We live in the world’s wealthiest nation. Yet 14.5 percent of U.S. households—nearly 49 million Americans, including 15.9 million children—struggle to put food on the table. Therefore, it’s no surprise a lot of Americans can’t afford to buy health insurance.
In an article published on November 1, 2014 in USA TODAY, the statistics for the states where the poor are under-counted the most include the state of Florida, which ranked number 4 in the list. The article states that, “…nearly 20% of Florida residents lived in poverty — not only one of the largest deviations from the official poverty rate, but also nearly the highest supplemental poverty rate in the country. High out-of-pocket medical expenses likely explain in part the high supplemental poverty rate in the state, as one in five residents didn’t have health insurance in 2013, nearly the highest rate nationwide.”
Federal Poverty Levels are also used to see if you are eligible for Medicaid (though this depends on rules adopted by your state), to give exemptions from the requirement to purchase insurance, and to help you figure out if you will have to pay some of the Affordable Care Act’s taxes. They are also used for many other non-healthcare related assistance programs
“Like auto insurance, health insurance is a service you pay for but hope you will never need. It’s there for the unpredictable, unexpected and fundamentally uncontrollable problems that come up in people’s lives,” said Dr. Molly Cooke, a practicing internist who is president of the American College of Physicians and a professor of medicine at the University of California, San Francisco.

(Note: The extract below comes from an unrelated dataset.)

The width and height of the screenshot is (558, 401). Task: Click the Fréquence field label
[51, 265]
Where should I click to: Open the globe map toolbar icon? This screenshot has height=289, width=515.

Most consumers want and value health insurance, but they can’t afford the coverage or have been shut out from the marketplace because they have pre-existing medical conditions, according to research by the Kaiser Family Foundation. “That’s about to change because the law includes new options to make health coverage more affordable and you can’t be denied coverage because of a pre-existing condition,” said Jenny Sullivan, director of Enroll America’s Best Practices Institute.
According to an article on US News & World Report, plans that shift less of the cost to consumers through coinsurance receive potentially higher ratings as well.
Be on the alert for the following factors when shopping for health insurance:
- The percentage of applicants denied enrollment, which is a measure of a plan’s selectivity. Some issuers offer plans but turn down two-thirds of applicants or more, based on concerns about their medical risk or other factors. A high denial rate may be an indication that, if you or someone in your family has medical issues, you may want to look at more inclusive plans.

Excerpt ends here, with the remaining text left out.